The parts of the problem a student needs to pay attention to is how to plug in the equation into a calculator, since it is a little bit trickier than exponential equations. A student needs to know how to apply the change of base formula to input the equation into a calculator and determine other important points on the graph. Furthermore, a student needs to pay attention to the domain and range. There are no restrictions on the y-values, or the range, but there will be a restriction on the x-values, or the domain. The vertical asymptote permits any x-values that are less than or equal to negative 1.

SP 3: Unit I Concept 1: Graphing Exponential Functions

The viewer needs to pay special attention to how and why the graph does NOT have an x-intercept. Since taking the natural log of a negative number would be undefined, the graph therefore never crosses the x axis. Logically speaking, the viewer knows that the graph will be above the horizontal asymptote because "a" is positive. And since the graph will never cross over y=2, they can see that there will not be an x-intercept.

SV 3: Unit H Concept 7: Finding logs given approximations

The trickiest concept to learn in this problem would be remembering to add in the extra clues to your list. Remember, logb(b)=1, so we can always use that when solving for the log. Another thing you have to watch out for is expanding the logs correctly. If the log has an exponent, you have to bring it to the front of the term and turn it into a coefficient, therefore getting rid of the exponent and being able to substitute the variables in correctly later on. This will ensure that your final answer with the variables is correct.

SV 2: Unit G Concepts 1-7: Graphing Rational Functions

This problem is about graphing a rational function with a slant asymptote and hole. There are many aspects to this problem that a student needs to find before graphing the function itself. For example, there are slant and vertical asymptotes that restrict where the graph goes, which can be mentioned hand-in-hand with the holes of the graph. Also, there is the domain, y-intercept, and x-intercept to find in the rational function so you the specific points of the graph.
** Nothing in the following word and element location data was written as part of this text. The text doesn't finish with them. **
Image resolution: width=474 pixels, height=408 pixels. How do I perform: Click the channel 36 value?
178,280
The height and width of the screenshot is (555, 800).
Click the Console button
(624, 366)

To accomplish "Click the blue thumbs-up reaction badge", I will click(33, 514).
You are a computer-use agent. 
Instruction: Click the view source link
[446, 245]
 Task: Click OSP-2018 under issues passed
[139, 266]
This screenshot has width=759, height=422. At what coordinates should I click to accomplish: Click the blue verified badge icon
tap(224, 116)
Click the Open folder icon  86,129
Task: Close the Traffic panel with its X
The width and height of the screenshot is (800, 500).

The things a student needs to look for in the problem is the possibility of a hole depending on the vertical asymptote. If you cancel something out when simplifying, you will have a hole and need to pay attention to that as well. The last thing that is notable in the problem are the windows: in this case, we will have to adjust them to see the graph accordingly. In addition, we will have to set our 10 by 10 graph to a different scale and probably count by twos if we want to be able to draw it there.